Sembari berjalan Haru mengeluarkan selembar roti dari tas yang sengaja dibawanya dari rumah agar bisa sarapan sembari berjalan. Karena harus menghemat seluruh biaya termasuk biaya makan, dia sengaja sarapan sedekat mungkin dengan jam belajar agar dengan makan sedikit bisa cukup untuk mengganjal perut sampai siang nanti.
Karena jarak sekolah yang cukup dekat, hanya dengan berjalan 15 menit sudah sampai di sekolah. Terlihat papan nama sekolah yang tidak begitu besar dan ada beberapa orang guru disiplin yang menyambut didepan gerbang. Siap menjaring anak- anak setan yang meskipun cukup pintar untuk bisa membaca namun entah kenapa selalu saja berusaha untuk melanggar aturan. Tampak 3 orang siswi sedang menggerutu karena ketahuan menggunakan kosmetik dan membawa aksesoris yang tidak seharusnya dibawa.
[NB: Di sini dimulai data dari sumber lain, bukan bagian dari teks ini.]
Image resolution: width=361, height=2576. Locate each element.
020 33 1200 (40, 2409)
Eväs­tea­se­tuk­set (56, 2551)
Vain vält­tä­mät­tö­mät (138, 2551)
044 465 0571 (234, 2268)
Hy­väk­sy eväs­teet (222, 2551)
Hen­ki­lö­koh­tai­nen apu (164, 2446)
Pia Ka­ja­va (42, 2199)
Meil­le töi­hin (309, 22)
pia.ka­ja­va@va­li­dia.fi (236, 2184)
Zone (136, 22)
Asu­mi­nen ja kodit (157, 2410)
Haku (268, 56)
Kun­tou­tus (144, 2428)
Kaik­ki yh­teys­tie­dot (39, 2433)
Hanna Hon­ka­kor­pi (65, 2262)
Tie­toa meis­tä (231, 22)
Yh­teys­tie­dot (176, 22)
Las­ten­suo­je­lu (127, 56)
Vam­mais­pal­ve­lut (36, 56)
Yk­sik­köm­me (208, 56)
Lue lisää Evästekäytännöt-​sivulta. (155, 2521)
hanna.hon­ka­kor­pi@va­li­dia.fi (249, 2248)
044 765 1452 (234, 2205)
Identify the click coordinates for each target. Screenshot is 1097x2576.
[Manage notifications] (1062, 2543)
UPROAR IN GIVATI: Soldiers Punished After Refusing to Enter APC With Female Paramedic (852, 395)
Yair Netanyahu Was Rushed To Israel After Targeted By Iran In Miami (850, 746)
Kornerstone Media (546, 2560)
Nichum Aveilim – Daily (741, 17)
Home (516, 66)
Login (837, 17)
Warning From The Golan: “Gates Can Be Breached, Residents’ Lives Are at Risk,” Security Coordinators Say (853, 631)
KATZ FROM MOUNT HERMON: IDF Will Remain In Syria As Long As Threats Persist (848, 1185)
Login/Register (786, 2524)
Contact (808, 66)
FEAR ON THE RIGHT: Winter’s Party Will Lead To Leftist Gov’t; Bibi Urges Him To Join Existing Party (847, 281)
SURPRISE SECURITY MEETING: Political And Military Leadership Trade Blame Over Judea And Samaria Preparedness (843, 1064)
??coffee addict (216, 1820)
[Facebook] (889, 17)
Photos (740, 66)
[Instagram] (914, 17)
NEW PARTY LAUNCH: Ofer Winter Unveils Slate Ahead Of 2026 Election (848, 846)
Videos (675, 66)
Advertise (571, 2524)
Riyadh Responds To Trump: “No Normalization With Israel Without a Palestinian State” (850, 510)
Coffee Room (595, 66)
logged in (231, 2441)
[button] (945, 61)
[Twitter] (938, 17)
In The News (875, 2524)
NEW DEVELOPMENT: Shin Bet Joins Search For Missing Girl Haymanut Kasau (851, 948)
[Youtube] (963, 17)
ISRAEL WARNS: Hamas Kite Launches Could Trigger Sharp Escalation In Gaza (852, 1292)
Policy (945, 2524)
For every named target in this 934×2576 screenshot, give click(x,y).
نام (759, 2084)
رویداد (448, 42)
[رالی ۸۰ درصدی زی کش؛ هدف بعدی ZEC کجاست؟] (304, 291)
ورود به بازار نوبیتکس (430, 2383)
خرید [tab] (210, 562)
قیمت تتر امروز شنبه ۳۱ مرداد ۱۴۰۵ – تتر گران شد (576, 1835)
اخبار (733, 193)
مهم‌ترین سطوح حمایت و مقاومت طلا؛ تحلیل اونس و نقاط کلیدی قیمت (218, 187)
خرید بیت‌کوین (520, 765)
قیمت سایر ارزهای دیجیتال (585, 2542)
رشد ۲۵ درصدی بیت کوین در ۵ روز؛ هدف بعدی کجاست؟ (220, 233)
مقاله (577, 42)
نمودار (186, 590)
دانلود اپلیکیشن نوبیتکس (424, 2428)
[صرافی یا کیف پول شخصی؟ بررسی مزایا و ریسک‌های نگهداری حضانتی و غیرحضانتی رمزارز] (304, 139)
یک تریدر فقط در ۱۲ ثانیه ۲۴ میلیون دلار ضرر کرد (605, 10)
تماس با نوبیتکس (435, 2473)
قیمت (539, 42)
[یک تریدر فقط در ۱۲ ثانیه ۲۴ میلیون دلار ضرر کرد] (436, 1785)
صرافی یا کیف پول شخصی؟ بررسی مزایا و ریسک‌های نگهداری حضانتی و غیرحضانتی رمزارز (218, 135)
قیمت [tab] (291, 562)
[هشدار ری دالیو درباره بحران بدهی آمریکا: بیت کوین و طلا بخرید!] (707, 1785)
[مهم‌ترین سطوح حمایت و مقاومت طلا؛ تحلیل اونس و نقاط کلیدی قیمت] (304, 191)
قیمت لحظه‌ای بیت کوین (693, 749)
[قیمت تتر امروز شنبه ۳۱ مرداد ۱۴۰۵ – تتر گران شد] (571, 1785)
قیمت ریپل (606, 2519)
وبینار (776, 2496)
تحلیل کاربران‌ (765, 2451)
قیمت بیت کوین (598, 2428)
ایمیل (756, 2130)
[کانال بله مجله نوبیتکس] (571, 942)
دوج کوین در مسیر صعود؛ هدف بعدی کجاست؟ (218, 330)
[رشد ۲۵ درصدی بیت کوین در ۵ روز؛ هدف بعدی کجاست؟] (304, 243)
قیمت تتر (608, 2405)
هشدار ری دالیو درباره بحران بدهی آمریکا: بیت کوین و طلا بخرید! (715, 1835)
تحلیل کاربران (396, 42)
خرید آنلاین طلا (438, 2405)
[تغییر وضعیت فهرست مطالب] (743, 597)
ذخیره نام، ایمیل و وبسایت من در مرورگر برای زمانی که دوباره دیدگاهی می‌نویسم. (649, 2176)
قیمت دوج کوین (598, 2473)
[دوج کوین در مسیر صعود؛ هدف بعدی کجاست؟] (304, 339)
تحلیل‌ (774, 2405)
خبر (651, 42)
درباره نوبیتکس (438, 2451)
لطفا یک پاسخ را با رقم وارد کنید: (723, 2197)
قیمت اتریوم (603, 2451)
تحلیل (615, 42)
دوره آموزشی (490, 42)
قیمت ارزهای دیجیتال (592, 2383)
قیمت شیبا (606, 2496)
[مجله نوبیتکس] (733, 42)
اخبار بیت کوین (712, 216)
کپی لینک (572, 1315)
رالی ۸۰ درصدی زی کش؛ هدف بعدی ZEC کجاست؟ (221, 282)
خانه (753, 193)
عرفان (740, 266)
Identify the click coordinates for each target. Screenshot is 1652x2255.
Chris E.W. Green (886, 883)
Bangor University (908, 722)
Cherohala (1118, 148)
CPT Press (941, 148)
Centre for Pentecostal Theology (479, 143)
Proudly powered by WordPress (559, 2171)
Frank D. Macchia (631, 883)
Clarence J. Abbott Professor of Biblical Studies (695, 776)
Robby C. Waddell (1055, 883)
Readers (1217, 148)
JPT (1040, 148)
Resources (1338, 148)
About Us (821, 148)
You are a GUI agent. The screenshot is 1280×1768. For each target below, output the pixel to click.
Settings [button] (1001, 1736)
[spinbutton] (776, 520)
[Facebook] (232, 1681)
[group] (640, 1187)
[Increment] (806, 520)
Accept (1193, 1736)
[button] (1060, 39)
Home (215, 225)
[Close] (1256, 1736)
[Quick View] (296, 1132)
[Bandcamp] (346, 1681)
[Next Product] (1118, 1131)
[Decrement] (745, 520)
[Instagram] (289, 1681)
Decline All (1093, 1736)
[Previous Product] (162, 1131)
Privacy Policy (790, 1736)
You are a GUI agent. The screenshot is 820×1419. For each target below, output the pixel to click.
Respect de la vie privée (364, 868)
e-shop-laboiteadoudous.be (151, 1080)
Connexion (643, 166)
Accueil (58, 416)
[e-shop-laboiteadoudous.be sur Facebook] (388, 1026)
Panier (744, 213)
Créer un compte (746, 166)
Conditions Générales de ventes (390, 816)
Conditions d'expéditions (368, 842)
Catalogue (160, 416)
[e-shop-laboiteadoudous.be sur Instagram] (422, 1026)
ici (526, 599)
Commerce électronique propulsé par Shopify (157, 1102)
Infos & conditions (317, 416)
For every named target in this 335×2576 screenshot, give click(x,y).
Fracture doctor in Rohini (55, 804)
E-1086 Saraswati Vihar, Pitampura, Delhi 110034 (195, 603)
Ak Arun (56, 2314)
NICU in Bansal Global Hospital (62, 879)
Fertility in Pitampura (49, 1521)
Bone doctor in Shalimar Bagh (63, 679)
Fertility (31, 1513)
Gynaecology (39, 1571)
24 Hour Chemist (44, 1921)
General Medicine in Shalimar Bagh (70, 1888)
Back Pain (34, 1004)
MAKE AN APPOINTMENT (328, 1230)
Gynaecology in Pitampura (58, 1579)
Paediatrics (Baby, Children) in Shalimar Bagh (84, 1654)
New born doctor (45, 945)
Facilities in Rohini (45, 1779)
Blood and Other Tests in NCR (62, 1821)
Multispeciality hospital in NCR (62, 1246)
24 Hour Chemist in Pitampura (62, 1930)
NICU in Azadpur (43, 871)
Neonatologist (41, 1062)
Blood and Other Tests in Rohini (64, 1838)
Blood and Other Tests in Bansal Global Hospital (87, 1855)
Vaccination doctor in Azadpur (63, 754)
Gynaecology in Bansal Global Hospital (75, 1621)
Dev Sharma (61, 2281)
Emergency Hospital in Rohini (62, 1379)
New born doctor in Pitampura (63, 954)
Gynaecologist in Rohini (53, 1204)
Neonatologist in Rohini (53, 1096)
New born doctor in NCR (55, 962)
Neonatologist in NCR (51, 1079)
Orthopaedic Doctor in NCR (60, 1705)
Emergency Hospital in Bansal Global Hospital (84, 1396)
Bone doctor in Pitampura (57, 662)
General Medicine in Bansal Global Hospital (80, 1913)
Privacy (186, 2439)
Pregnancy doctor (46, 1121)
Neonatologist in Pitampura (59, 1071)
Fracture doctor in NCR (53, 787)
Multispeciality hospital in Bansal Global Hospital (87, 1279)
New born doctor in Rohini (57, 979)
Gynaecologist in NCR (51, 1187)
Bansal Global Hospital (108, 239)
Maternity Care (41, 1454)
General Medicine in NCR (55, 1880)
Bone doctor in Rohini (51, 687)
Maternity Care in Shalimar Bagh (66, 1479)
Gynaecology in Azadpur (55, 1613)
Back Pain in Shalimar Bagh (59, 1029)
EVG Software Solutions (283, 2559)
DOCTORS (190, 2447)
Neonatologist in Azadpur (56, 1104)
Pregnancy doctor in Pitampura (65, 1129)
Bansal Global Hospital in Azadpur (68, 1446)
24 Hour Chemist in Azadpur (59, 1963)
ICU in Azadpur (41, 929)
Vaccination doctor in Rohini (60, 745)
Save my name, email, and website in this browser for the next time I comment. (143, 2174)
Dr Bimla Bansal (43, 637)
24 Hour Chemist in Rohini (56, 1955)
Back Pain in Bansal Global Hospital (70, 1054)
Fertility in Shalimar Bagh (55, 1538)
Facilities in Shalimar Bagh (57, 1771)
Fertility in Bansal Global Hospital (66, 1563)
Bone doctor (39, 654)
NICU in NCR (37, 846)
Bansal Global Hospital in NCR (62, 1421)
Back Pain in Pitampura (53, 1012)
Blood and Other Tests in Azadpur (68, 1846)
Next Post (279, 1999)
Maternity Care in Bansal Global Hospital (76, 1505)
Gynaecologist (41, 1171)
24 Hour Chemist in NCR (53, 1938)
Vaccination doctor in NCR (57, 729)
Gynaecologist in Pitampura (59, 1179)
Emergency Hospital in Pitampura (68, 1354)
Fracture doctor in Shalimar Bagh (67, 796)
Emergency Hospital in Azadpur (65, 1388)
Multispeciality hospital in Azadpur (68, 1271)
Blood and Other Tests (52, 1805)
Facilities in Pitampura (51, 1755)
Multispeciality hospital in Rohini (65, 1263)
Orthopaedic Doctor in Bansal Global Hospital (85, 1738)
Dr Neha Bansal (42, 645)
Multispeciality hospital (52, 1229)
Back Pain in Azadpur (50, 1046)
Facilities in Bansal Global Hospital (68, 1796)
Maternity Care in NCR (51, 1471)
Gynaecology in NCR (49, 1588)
‘Senangnya jadi mereka yang punya cukup uang untuk membeli hal- hal yang mereka inginkan’, gumam Haru dalam hati.
Haru menghela nafas sejenak. Sejak awal meski saat masih memiliki ayah pun sebenarnya hidupnya juga tetap tidak begitu baik, ketiadaan ayah dalam hidupnya hanya membuatnya sedikit lebih melarat saja.
“Selamat pagi anak baru”, seorang pria berkepala botak licin menyadarkan Haru dari lamunannya. Orang tersebut adalah kepala sekolah yang memang sedang menyambut para siswa baru. Pria itu masih tersenyum sambil menunjuk ke bajunya, memperagakan posisi bagde yang membedakan antara siswa baru dan siswa lama.
“Se... selamat pagi pak”, Haru refleks membungkuk memberi salam dan segera berlalu.